But I do know that they don’t eat it. Unless.
They have to.
Every time I have see larkspur eaten in meadows by cattle, everything else is gone. To the dirt. And to the demise of everything else that lives there. All the palatables are eaten. There’s just woody plants left, and larkspur.
So cow, creature of habit that she is, doesn’t want to leave the wet meadow. She has good short term memories here. There is no more top of the food chain predators that will hide and hunt them here (they have been for the most part extirpated by stockmen hunters a hundred years ago); and climbing up that hill to eat that dried out bunchgrass looks like a lot of work to a 1250 pound cow.
So, she opts for a bite. And after finding it fairly tender and edible, she takes another. And pretty soon, within 7 to 24 hours, the toxins take effect. Alkaloids slowly cause muscle coordination to fail and death often follows shortly thereafter.
We’ve never seen elk or deer stay in overgrazed creek bottoms. They simply move on to where they will find adequate food.

_ _ _

Please reproduce the stretch of the passage about cattle and larkspur from "But I do know" through "left, and larkspur.", unchanged.

Source data —
_ _ _

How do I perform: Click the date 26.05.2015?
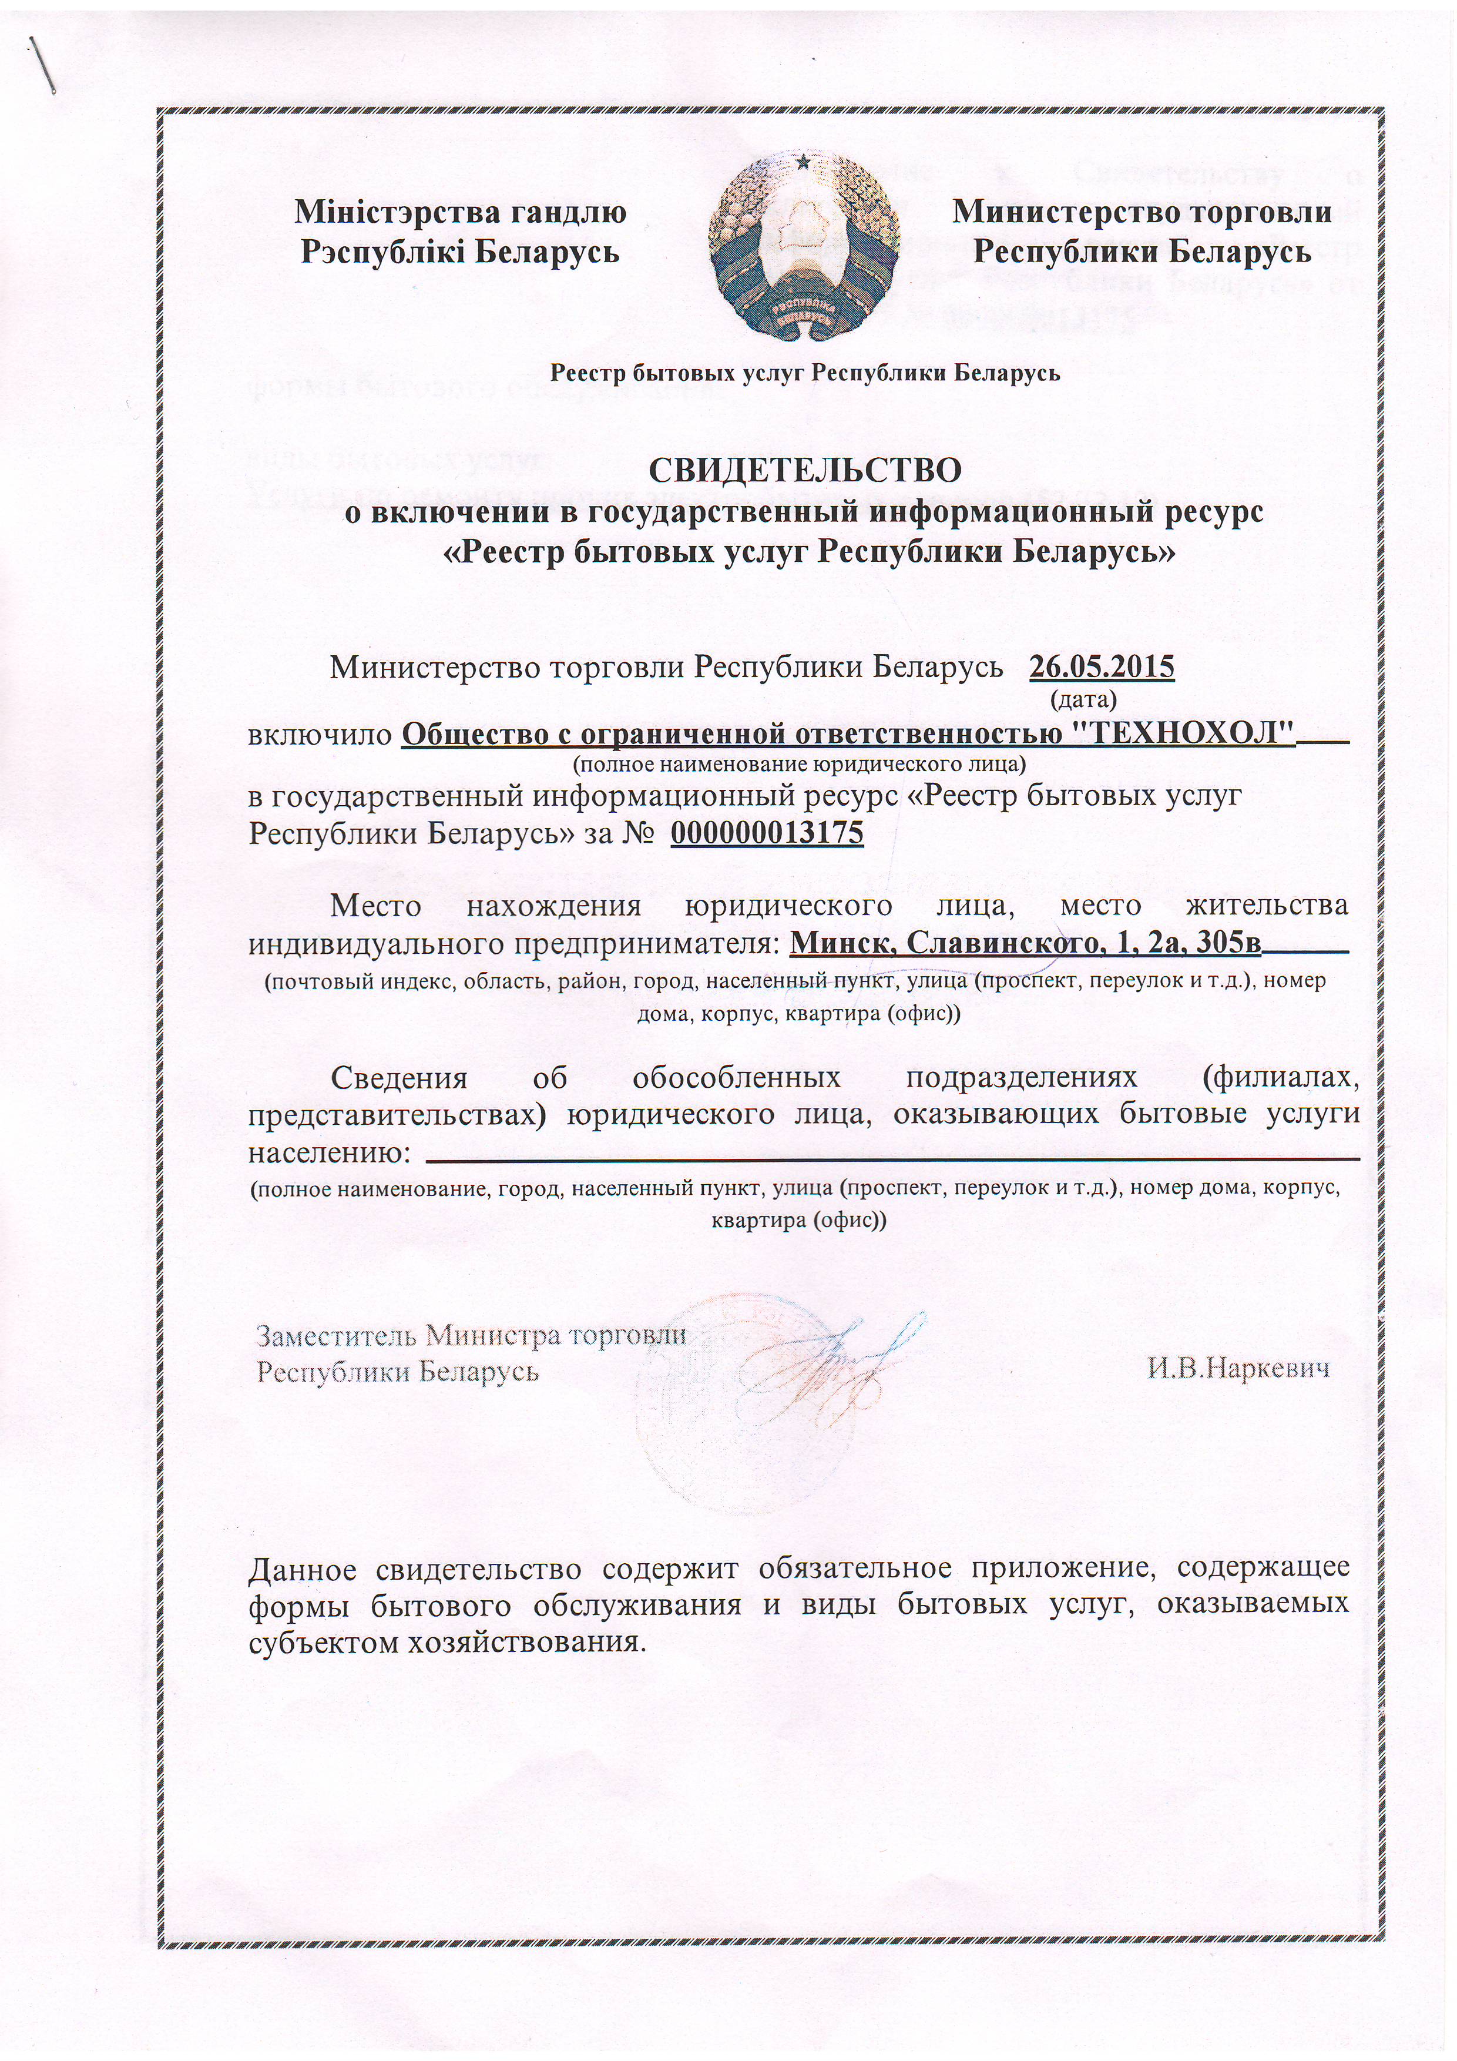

_ _ _

Exercise output —
But I do know that they don’t eat it. Unless.
They have to.
Every time I have see larkspur eaten in meadows by cattle, everything else is gone. To the dirt. And to the demise of everything else that lives there. All the palatables are eaten. There’s just woody plants left, and larkspur.